Abrasive Control Factors For Mass Finishing Systems
By A. F. Kenton
There is a growing concern in the surface finishing industry of the aging of those in the business. It is not a glamorous trade but absolutely necessary to all industrial and commercial products and unlike CNC equipment, there are subtle processing control factors instead of software programs. Maybe for that reason, fewer and fewer young people are seeking the trade knowledge or careers in the business. That also means that as the trade ages, more and more is left up to the people performing the surface finishing work. It is for that reason that certain basic fundamentals of material removal and surface finishing should be passed along, because the graying trend is especially noticeable in the mass finishing industry.

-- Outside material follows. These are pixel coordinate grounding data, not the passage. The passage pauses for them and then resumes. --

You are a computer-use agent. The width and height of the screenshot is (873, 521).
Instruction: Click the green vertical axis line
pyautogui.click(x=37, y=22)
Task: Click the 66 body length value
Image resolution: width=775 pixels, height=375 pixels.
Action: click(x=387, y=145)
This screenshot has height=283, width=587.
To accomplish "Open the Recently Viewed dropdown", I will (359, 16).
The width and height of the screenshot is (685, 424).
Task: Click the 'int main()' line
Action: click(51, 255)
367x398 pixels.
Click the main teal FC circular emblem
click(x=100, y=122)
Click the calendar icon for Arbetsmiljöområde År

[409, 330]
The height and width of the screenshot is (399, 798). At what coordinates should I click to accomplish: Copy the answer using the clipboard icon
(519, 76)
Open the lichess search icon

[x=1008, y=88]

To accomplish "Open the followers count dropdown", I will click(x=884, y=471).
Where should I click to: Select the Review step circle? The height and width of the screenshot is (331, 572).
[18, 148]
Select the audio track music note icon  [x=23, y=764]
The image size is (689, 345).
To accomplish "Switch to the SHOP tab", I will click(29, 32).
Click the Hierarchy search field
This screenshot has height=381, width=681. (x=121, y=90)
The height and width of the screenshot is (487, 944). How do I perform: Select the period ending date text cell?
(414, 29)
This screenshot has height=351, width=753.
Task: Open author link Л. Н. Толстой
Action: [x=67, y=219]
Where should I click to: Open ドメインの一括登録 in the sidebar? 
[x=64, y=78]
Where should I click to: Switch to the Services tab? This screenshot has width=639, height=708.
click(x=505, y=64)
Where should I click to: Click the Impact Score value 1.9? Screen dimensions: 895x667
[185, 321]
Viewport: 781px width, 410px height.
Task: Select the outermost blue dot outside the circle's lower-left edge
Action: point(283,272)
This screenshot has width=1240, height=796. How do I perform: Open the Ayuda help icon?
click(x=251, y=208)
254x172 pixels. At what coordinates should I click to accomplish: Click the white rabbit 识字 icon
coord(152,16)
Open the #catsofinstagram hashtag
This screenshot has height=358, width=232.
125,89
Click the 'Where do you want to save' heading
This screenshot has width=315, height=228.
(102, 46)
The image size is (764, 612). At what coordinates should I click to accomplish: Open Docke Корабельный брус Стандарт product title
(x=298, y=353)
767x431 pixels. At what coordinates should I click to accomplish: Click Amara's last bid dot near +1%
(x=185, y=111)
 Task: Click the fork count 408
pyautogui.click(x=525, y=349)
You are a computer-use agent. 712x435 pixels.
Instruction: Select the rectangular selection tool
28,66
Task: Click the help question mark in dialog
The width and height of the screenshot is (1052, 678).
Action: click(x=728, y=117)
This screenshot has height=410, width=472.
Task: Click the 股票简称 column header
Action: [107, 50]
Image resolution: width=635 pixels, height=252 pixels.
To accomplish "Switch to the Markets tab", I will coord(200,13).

As a general statement, what you put into a mass finishing system determines what you get out of it. All mass finishing systems are designed to perform uniform edge or surface modification on machined or cast parts. The major difference between the various finishing systems is the application of energy forces, which relates to the speed or time necessary to produce the desired surface modifications
Next to equipment, the specific gravity and weight of the abrasive is the most important element effecting speed or time, as well as actual surface texture and smoothness. Just as all equipment will eventually do the job of material removal, so too will all abrasives. However, there are literally hundreds of media compositions, sizes, and shapes available. As a general rule, the greater the pressure that can be exerted onto a part, either by equipment or the weight of the media, the greater the material removal. Therefore, here are some guidelines can be helpful for selecting media supplies for specific applications and working particular parts.
Random and Preformed Shapes
The most typical application of mass finishing equipment is to deburr parts en mass in the cheapest and fastest way possible without getting stuck or creating other finishing problems. To do this, you want to select the largest abrasive possible that is still small enough to reach all the part areas that have to be worked without getting stuck.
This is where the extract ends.